» **Work order**
Copy exactly the lines of the data below, beginning with the line with "This screenshot has" and ending with the line with "The image size is (607, 384).". Pictures are to be omitted.

(Pixel coordinate grounding data)
________________

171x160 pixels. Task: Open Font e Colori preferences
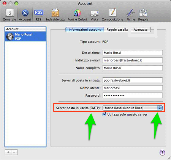coord(77,15)
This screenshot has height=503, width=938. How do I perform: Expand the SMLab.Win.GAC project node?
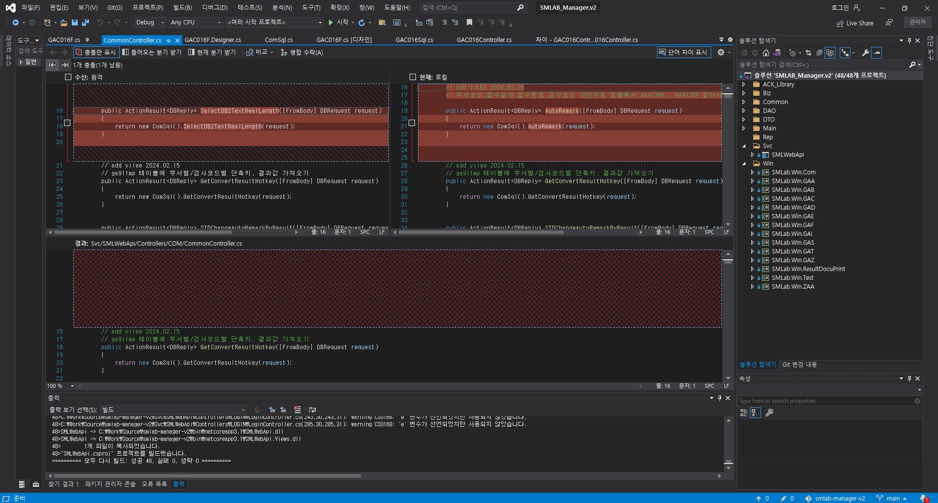[752, 199]
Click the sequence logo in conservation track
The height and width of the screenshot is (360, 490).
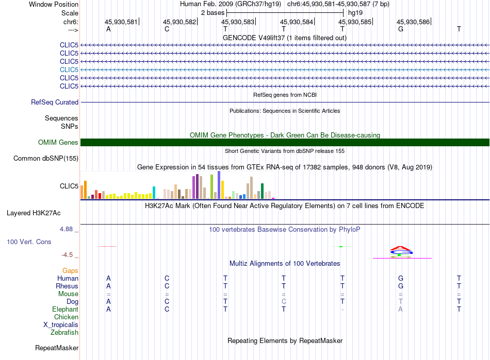click(401, 251)
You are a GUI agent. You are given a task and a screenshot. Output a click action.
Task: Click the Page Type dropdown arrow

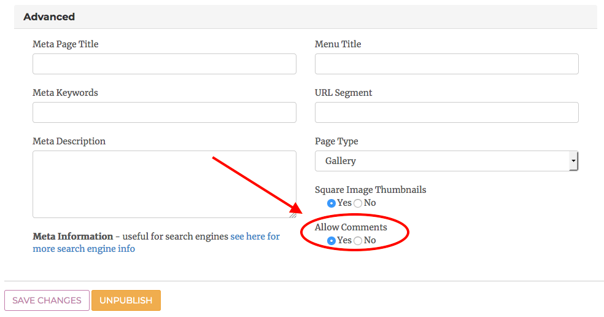point(573,161)
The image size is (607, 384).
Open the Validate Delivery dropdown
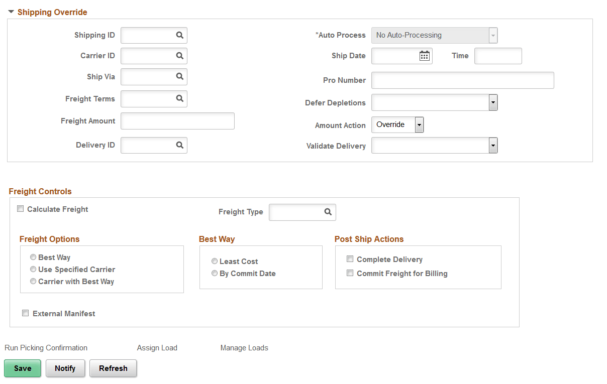492,146
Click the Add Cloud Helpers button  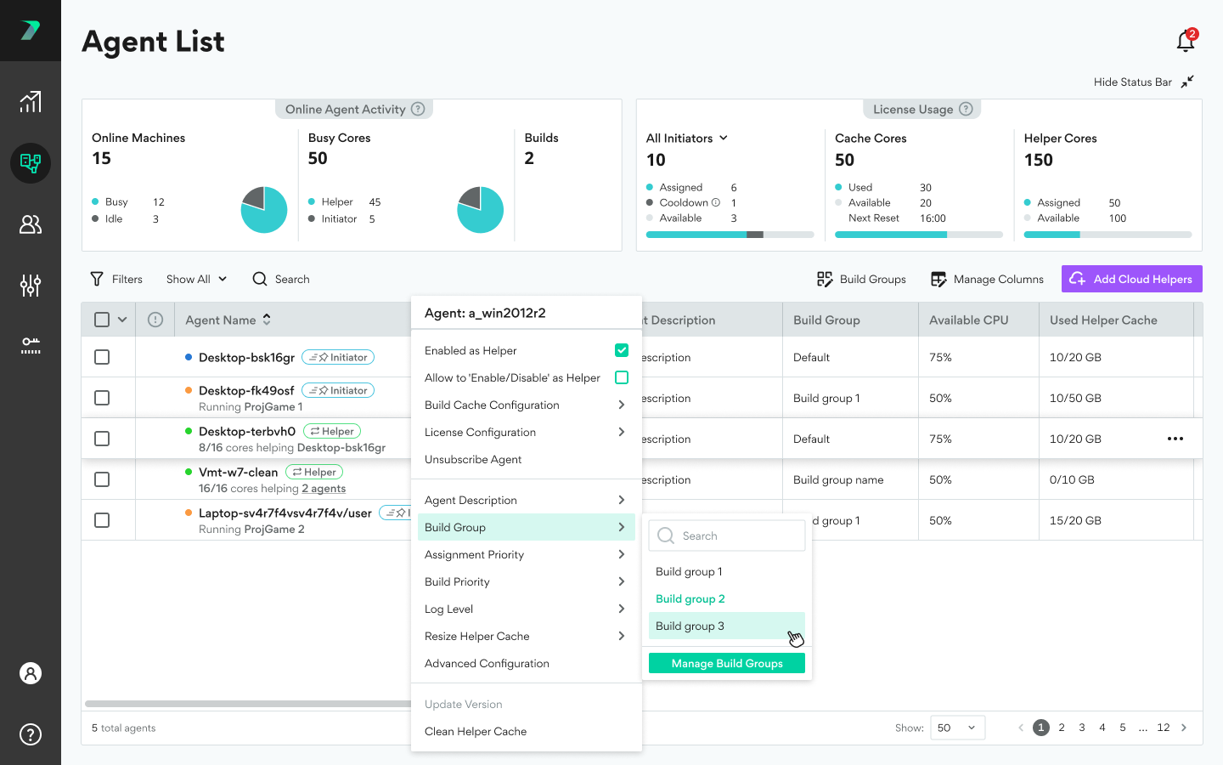pos(1131,279)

________________

» **Answer to the exercise**
This screenshot has height=503, width=938. How do I perform: Expand the SMLab.Win.GAC project node?
[752, 199]
Click the sequence logo in conservation track
The height and width of the screenshot is (360, 490).
click(401, 251)
You are a GUI agent. You are given a task and a screenshot. Output a click action.
Task: Click the Page Type dropdown arrow

point(573,161)
The image size is (607, 384).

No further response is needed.